About this task:
Go line by line through the data below and work out how many lines contain "each"; the answer is that number alone.

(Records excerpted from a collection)
⁂

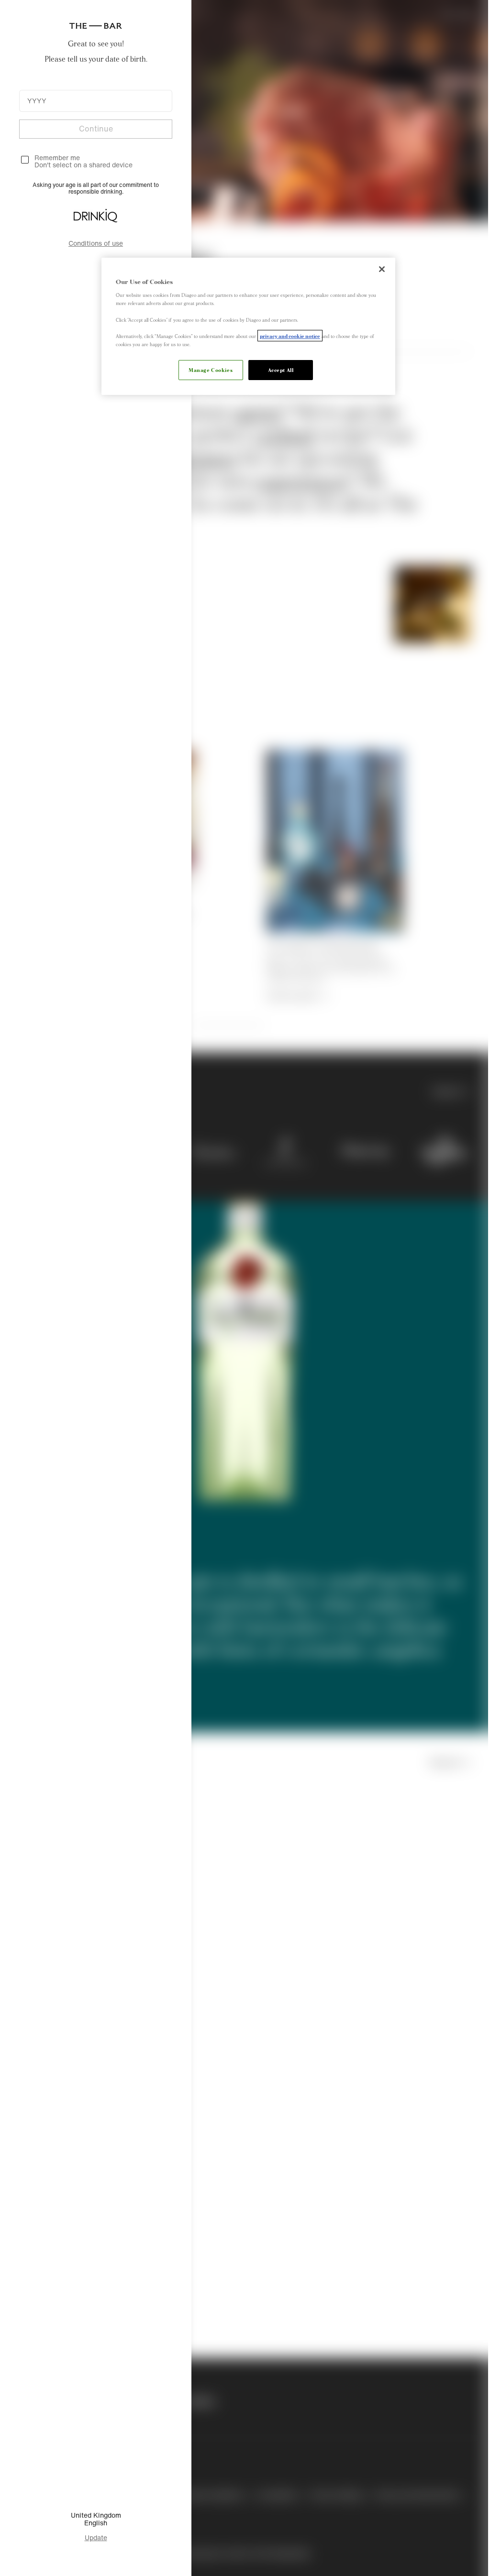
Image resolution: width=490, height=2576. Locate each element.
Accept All (277, 369)
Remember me (57, 158)
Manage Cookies (207, 369)
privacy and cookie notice (288, 335)
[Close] (376, 269)
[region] (245, 326)
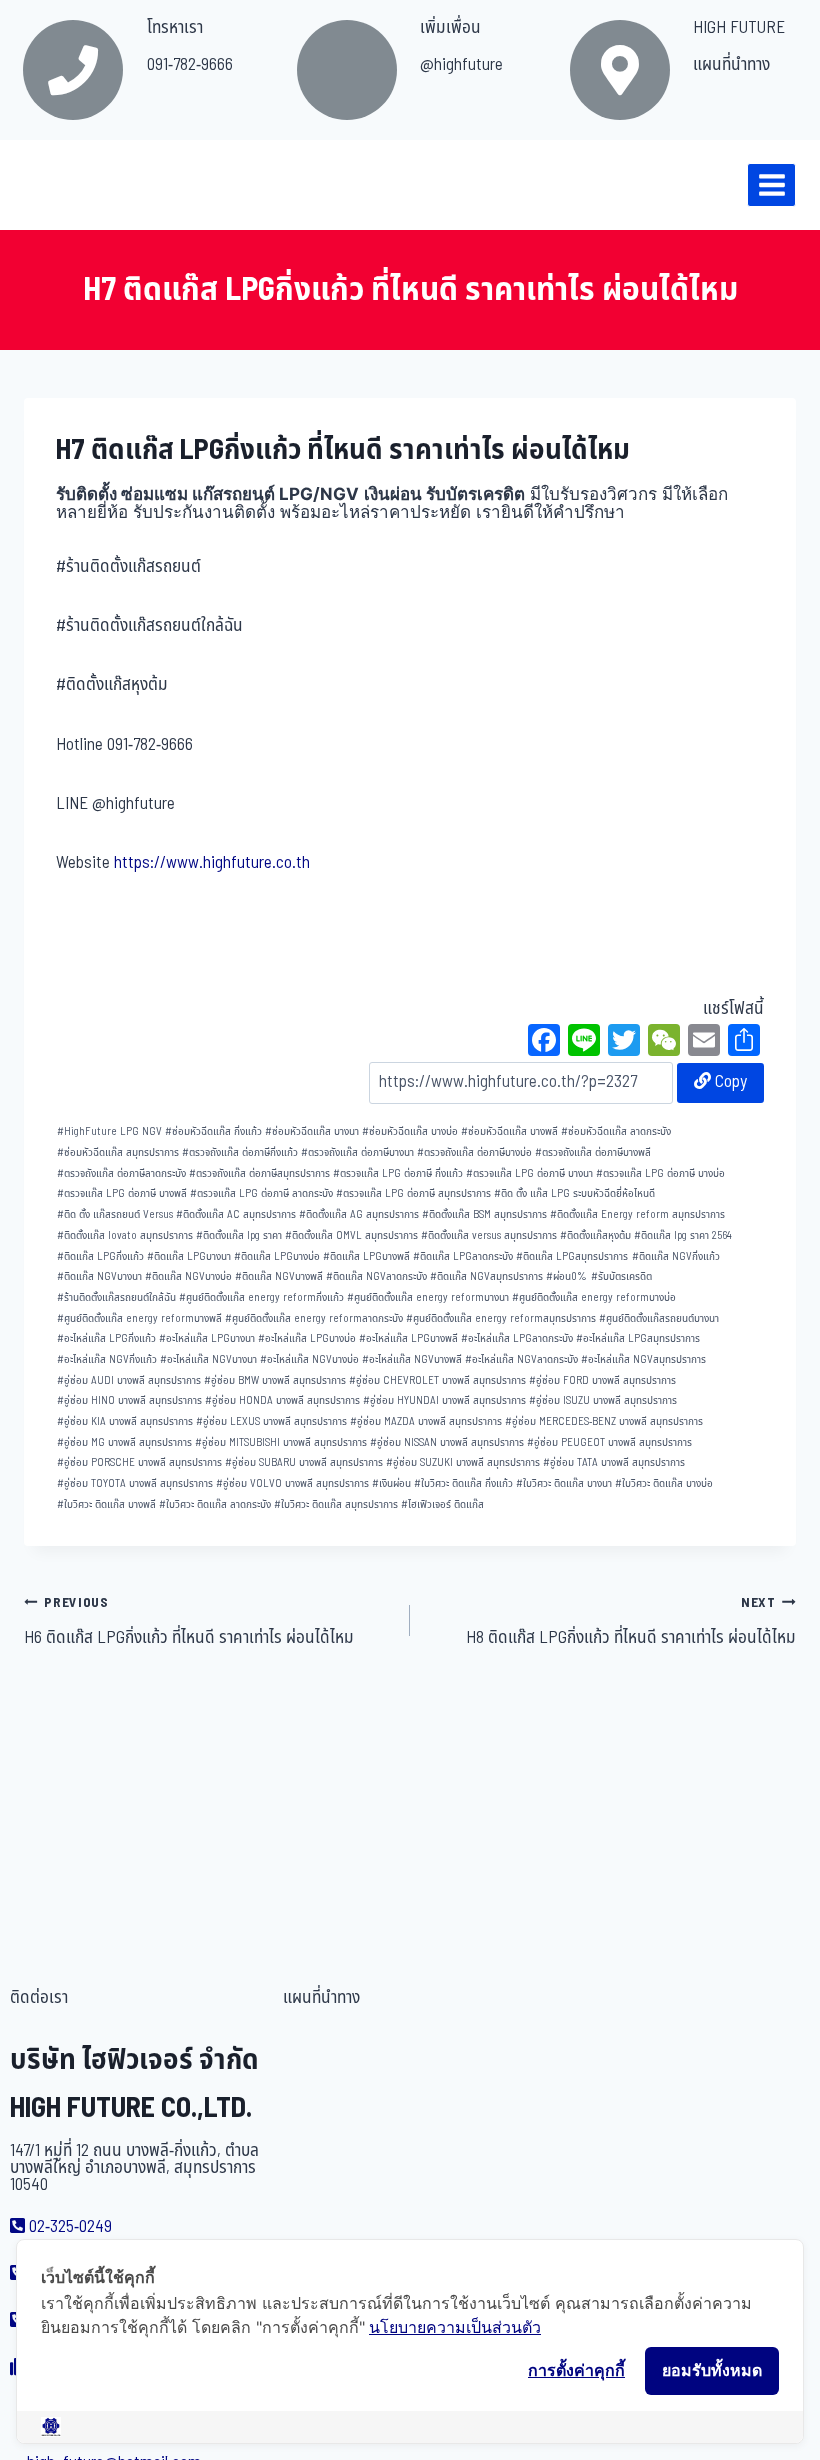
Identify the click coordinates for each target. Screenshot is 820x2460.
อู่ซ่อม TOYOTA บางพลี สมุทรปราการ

⁂

Result of this task:
2